Dès son entrée en poste, Clouston avait mis l'accent sur l'importance pour ses ouailles de jouer en équipe, que chacun sacrifie son ego pour le bien de l'ensemble.
Sa philosophie n'a pas l'affaire d'une des vedettes du club, Dany Heatley, qui a demandé à être échangé parce qu'il ne voulait pas accepter un « rôle diminué ». À travers cette tempête qui a pris fin quand le récalcitrant attaquant a été échangé à San Jose à la veille du début du camp d'entraînement, Clouston n'a pas dérogé de ses principes et force est d'admettre que les Sénateurs forment maintenant un club plus complet, qui se fie moins à un seul trio - le « Triumvirat » de Jason Spezza, Heatley et Daniel Alfredsson - que par les années passées.
Fier de ses joueurs
« Ce n'est pas quand les choses vont bien que le caractère d'un individu se révèle, c'est quand ça va mal, quand vous avez des blessures ou que vous en arrachez. C'est facile de dire que vous avez du caractère quand les choses vont bien. Cette organisation a traversé des moments difficiles au cours de la dernière année. Mais je suis bien heureux de la façon dont nous avons répondu face à cette adversité, je suis bien fier des gars », a souligné Clouston.

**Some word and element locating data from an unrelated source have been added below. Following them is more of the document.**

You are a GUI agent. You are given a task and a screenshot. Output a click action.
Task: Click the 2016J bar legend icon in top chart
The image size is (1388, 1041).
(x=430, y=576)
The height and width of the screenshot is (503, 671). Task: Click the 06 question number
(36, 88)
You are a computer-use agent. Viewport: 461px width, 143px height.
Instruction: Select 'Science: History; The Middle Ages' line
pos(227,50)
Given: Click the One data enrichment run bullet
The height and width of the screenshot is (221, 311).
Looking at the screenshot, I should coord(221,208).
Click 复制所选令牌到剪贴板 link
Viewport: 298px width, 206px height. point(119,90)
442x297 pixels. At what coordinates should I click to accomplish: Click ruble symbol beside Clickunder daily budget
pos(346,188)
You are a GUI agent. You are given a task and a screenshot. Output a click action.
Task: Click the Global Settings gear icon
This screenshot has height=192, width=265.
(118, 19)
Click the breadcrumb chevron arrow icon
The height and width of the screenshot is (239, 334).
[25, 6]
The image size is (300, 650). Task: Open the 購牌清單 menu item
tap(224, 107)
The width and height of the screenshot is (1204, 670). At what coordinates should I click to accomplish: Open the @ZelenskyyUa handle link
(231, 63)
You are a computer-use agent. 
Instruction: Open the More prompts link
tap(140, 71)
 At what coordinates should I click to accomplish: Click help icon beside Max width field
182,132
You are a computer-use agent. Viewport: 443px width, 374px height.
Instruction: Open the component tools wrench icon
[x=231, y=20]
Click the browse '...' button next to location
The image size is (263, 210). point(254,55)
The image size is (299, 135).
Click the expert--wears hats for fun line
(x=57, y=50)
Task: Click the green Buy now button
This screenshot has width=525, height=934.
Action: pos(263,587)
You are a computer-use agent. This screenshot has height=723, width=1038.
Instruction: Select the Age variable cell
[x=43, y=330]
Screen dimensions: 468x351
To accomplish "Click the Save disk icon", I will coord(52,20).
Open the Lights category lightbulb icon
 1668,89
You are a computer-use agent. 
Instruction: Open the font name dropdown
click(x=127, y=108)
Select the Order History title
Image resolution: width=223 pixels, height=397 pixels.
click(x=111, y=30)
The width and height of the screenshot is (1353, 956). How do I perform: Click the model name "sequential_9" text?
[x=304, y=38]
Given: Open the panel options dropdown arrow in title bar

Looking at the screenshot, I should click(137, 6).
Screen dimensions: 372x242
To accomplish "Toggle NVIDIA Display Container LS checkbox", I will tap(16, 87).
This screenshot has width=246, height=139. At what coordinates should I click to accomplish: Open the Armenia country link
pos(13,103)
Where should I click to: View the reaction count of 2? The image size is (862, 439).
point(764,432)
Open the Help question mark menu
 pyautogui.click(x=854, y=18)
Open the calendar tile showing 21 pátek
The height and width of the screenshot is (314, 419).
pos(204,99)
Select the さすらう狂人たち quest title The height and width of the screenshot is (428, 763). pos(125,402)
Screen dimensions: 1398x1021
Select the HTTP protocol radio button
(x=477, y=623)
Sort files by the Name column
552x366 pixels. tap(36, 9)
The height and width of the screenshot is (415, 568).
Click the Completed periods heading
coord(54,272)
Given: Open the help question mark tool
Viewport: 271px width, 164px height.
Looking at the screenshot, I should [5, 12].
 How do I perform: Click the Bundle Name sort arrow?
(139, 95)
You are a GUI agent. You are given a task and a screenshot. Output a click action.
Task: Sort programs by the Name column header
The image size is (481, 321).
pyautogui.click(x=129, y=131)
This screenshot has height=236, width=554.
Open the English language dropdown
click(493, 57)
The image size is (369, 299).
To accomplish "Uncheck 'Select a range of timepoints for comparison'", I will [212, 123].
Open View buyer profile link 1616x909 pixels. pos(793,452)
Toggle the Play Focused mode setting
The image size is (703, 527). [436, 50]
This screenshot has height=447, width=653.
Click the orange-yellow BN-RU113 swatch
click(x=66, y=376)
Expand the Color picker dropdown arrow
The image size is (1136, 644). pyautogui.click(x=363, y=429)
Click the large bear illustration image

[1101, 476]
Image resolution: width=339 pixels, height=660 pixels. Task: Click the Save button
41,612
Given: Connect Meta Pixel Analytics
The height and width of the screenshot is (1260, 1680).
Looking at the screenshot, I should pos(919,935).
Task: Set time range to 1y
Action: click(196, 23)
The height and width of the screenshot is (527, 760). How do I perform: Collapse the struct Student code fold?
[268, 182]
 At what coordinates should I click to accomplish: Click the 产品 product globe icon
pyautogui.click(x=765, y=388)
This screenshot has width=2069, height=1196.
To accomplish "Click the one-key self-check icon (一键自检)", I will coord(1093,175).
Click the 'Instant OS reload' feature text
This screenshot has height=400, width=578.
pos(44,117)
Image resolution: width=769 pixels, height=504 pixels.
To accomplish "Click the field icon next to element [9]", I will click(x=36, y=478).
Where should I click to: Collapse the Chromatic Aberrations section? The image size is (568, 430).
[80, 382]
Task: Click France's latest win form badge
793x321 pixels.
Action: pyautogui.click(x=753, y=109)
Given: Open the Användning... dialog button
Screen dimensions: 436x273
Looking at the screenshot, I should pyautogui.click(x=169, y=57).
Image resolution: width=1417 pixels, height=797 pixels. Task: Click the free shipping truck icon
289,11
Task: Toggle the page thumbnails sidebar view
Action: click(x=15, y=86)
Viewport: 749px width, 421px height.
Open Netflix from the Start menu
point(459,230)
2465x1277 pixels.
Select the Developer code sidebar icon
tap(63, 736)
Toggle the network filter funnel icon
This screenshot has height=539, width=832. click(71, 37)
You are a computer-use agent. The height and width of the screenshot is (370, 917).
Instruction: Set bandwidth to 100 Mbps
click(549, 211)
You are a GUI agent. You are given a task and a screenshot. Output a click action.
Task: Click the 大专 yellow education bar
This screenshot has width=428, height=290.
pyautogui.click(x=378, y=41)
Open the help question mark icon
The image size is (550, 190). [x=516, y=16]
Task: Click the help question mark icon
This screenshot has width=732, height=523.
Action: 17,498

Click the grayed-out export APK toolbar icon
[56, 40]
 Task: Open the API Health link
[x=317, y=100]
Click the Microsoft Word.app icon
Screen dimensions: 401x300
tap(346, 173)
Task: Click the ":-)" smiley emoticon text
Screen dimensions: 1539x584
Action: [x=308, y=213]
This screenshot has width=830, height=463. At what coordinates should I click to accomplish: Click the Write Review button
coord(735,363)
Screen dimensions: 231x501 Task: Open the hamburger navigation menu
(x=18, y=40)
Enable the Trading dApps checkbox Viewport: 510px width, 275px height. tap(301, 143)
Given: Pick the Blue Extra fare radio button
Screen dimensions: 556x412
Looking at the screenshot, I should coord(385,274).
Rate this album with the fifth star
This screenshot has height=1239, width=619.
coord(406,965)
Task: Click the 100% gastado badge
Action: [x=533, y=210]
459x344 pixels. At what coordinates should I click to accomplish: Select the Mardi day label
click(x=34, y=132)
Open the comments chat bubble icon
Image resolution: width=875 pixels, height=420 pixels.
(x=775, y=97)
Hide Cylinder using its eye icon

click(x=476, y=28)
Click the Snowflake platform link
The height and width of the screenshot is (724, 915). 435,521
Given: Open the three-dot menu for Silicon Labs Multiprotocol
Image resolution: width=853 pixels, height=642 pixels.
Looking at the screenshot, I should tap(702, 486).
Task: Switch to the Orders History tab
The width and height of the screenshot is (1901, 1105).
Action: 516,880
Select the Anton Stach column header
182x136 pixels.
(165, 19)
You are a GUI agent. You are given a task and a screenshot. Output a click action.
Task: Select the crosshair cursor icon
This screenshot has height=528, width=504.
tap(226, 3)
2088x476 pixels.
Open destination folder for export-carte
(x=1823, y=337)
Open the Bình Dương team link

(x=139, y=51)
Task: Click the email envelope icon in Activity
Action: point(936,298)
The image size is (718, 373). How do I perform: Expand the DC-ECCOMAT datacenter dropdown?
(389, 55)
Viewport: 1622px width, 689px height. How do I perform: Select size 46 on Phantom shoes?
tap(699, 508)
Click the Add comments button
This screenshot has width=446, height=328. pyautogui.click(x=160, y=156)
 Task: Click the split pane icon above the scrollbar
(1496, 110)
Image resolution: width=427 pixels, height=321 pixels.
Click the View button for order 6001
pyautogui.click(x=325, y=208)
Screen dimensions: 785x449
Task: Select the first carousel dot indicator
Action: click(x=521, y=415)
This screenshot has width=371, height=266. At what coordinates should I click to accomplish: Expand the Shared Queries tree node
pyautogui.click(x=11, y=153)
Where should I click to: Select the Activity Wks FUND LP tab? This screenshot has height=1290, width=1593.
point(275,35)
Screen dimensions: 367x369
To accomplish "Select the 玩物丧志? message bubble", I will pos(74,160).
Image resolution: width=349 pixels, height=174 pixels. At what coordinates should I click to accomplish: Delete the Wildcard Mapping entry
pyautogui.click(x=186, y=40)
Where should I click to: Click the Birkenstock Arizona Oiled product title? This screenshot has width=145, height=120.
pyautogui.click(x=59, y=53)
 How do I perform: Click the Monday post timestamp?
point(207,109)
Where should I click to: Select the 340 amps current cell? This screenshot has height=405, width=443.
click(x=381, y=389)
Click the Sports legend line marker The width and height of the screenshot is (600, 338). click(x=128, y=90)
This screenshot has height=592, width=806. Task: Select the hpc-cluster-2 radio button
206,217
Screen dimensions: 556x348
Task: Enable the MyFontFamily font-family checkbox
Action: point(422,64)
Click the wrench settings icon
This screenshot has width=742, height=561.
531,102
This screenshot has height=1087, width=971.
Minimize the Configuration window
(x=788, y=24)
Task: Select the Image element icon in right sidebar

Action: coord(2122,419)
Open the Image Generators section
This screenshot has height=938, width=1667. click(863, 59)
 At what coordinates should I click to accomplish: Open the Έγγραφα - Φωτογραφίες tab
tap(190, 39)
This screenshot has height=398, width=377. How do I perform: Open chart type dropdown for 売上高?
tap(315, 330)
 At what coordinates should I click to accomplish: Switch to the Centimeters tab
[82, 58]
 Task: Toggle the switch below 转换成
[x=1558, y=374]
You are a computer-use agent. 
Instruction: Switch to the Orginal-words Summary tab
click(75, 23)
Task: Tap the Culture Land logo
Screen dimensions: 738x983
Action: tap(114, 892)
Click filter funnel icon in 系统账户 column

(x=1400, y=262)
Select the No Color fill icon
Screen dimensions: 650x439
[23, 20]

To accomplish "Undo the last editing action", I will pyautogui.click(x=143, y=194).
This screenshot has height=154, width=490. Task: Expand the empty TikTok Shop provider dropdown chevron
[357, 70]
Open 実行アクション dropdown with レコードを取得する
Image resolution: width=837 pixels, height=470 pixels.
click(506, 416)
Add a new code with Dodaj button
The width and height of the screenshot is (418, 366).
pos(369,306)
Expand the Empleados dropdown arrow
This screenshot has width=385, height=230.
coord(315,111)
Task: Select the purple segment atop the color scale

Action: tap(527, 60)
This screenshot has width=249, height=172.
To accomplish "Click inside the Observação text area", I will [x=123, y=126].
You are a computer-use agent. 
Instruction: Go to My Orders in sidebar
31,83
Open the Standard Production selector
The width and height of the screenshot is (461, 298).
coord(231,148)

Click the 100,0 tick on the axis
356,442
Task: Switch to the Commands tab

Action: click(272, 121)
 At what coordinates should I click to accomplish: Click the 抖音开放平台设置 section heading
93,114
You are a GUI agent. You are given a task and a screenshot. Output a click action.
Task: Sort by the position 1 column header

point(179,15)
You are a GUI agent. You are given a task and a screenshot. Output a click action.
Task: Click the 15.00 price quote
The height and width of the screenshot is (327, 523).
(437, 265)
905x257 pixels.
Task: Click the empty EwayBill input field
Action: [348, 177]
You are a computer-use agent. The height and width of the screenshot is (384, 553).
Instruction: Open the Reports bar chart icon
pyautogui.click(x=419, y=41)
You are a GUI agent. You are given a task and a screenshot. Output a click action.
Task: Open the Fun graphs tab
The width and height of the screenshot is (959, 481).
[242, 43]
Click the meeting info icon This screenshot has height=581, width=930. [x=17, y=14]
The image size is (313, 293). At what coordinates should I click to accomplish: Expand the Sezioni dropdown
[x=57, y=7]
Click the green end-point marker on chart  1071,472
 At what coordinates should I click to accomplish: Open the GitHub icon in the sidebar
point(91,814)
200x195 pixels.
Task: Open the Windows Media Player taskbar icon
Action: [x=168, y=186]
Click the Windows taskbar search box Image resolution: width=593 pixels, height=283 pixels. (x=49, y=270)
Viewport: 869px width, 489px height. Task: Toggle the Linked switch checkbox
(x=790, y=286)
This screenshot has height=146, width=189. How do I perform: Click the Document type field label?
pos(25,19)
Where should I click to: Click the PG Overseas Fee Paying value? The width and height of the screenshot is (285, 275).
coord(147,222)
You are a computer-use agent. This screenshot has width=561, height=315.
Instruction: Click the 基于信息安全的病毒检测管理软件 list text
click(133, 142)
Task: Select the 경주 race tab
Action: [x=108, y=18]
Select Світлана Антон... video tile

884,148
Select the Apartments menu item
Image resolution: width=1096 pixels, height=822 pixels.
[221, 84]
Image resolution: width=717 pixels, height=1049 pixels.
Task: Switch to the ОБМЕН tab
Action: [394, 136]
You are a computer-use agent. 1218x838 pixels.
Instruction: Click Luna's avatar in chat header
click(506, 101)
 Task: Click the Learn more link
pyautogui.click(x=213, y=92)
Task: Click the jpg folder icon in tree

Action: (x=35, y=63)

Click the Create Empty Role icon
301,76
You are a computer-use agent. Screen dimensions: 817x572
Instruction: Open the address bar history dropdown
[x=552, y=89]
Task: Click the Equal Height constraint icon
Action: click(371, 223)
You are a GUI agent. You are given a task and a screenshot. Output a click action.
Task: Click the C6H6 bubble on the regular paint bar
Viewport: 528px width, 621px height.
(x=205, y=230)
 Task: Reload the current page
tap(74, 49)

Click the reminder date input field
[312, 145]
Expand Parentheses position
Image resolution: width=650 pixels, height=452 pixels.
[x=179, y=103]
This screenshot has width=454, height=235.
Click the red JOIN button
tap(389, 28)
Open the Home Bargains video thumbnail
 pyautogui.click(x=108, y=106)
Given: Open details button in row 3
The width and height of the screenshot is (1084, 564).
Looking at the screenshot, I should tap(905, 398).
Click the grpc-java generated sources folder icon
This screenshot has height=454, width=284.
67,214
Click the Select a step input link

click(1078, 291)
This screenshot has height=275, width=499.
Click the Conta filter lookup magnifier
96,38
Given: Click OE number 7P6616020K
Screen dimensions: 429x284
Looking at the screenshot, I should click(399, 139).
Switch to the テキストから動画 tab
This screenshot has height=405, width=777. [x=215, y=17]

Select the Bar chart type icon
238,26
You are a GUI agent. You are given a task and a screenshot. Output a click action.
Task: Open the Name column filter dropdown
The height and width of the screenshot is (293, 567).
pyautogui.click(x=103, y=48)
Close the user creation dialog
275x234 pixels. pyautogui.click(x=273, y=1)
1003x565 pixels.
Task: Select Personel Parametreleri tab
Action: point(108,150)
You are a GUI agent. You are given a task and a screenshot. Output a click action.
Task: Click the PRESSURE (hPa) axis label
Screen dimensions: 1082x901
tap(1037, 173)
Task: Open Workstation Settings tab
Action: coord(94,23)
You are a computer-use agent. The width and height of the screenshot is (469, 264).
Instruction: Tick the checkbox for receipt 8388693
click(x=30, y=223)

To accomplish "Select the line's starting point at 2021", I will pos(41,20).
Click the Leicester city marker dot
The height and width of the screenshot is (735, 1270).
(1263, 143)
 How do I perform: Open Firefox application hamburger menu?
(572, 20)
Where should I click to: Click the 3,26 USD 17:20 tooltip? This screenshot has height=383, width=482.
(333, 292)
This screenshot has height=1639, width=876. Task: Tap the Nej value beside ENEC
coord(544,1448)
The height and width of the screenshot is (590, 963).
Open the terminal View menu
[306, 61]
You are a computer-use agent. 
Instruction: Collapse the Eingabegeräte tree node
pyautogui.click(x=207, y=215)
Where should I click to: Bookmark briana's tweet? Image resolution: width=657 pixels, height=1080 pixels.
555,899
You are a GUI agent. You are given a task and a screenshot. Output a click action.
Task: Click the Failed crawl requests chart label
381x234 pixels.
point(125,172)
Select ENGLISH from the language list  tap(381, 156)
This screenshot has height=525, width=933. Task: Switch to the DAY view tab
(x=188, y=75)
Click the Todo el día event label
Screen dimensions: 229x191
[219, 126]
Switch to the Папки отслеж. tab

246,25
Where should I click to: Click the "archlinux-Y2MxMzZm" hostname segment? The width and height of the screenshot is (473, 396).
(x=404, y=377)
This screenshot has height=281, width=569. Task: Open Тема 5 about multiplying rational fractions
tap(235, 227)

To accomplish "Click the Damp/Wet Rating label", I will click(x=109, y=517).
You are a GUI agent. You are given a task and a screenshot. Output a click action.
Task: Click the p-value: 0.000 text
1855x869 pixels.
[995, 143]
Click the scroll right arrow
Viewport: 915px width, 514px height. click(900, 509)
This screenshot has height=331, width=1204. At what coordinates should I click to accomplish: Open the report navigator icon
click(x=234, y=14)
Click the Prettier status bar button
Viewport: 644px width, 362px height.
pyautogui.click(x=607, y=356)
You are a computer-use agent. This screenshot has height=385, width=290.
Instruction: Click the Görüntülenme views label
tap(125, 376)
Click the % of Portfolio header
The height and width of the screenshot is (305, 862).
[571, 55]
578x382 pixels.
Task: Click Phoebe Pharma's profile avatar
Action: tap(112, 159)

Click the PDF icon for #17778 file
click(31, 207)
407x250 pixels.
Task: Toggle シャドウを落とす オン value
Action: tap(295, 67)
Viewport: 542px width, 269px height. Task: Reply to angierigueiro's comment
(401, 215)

Les vétérans des Sénateurs ont fait l'éloge de leur patron à plusieurs occasions au cours des derniers mois, et hier c'est le centre Mike Fisher, un joueur transformé sous ses ordres, qui a été appelé à parler de son impact dans le vestiaire.
Fisher
« Il a fait du bon travail pour s'assurer que l'équipe soit tricotée serrée, et pour que le 'nous' devienne plus important que le 'je' ou le 'moi'... Il a plusieurs qualités comme entraîneur, comme être très direct. Mais je dirais que sa plus grande force est de présenter un plan de match de façon à ce qu'on le comprenne facilement, et il excelle pour nous motiver. Il veut toujours nous pousser à nous améliorer, et c'est ce qu'on veut faire. Nous pensons que nous pouvons jouer encore bien mieux que ça lorsque les séries, - qui sont le vrai test - vont arriver », a dit Fisher, qui a depuis longtemps surpassé ses totaux de buts (19 contre 13) et de points (41 contre 32) cette saison par rapport à l'an dernier.
Cory Clouston n'est effectivement pas du genre à arrêter de tenter de presser le citron pour obtenir plus de jus : « L'équipe s'en va dans la bonne direction et c'est le fun de venir au bureau. Il faut juste continuer comme ça », a-t-il ajouté.